### Data supplied

-------

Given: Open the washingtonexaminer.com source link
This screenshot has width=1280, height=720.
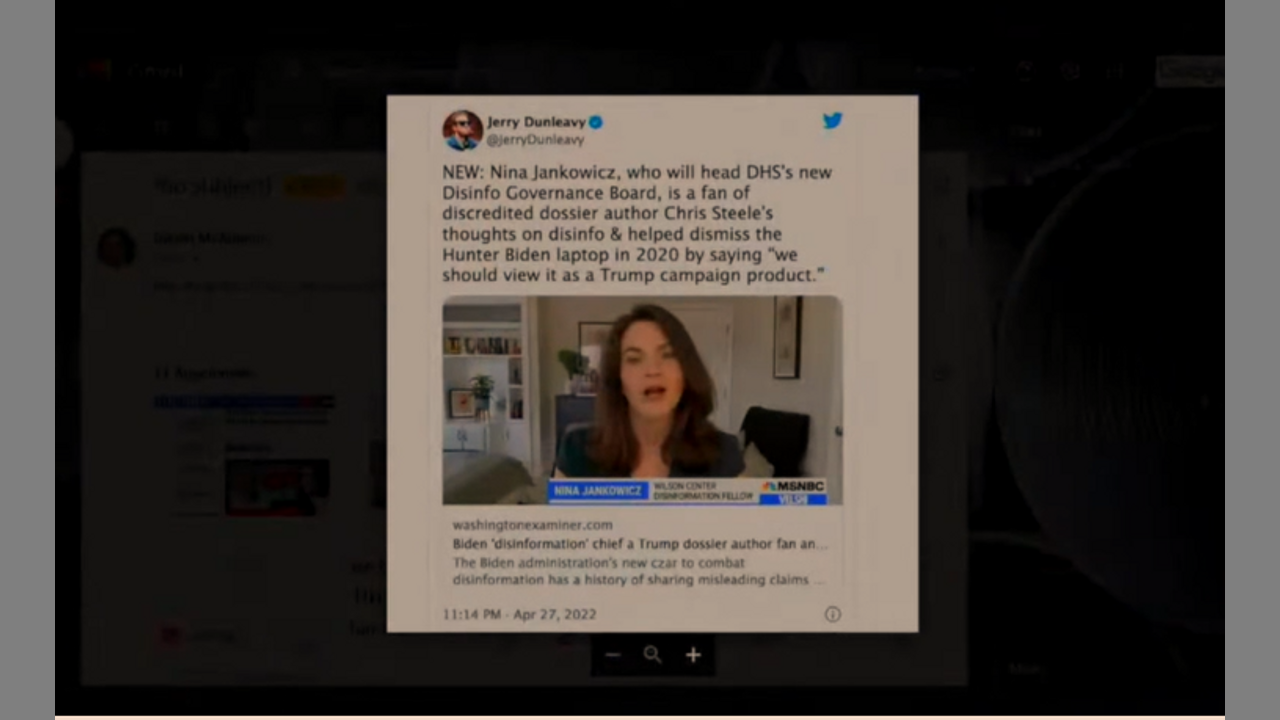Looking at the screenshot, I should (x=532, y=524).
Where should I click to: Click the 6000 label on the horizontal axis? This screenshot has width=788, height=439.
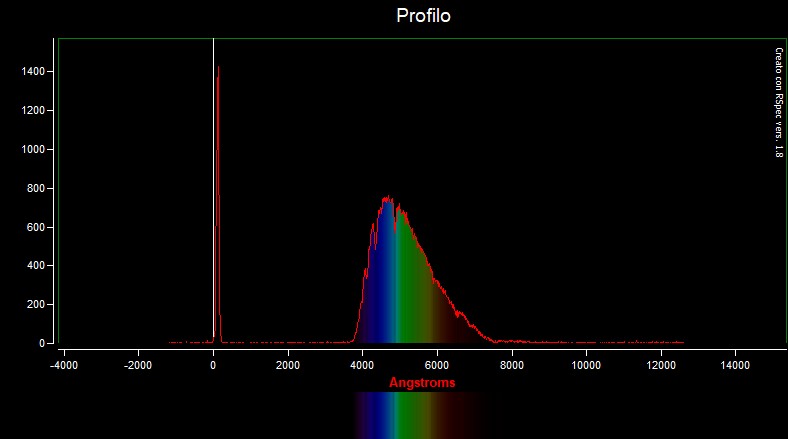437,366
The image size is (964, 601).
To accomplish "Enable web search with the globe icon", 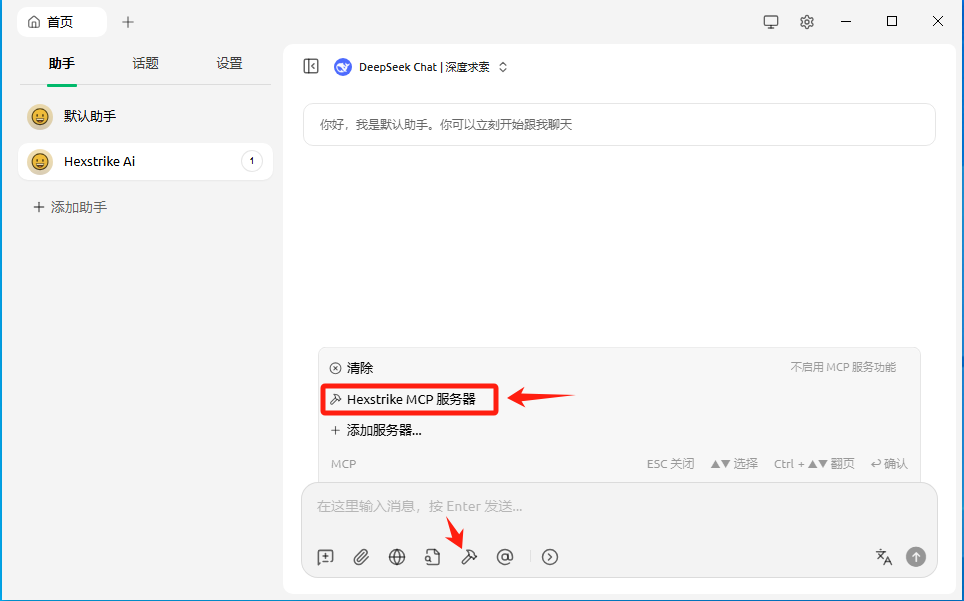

-------

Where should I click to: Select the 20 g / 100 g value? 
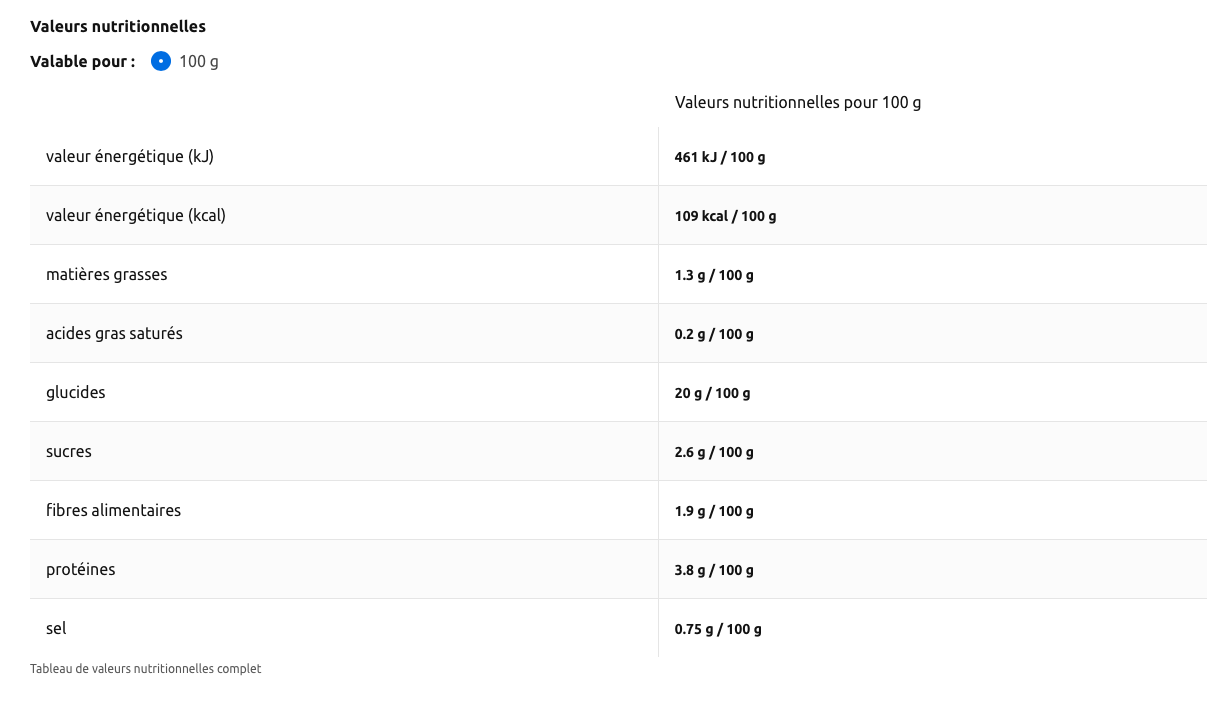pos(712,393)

-------

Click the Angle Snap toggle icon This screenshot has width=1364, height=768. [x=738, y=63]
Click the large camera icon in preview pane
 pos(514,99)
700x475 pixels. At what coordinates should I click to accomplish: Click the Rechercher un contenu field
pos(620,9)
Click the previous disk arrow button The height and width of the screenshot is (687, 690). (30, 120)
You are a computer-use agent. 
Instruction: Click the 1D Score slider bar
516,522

-------

### What this task involves
In the listing above, find the line containing "Given: Open the" and the line containing "web search with". Print those two lines and every line between them exactly, with no pictures.

### Output below
Given: Open the washingtonexaminer.com source link
This screenshot has width=1280, height=720.
Looking at the screenshot, I should (x=532, y=524).
Where should I click to: Click the 6000 label on the horizontal axis? This screenshot has width=788, height=439.
437,366
The image size is (964, 601).
To accomplish "Enable web search with the globe icon", 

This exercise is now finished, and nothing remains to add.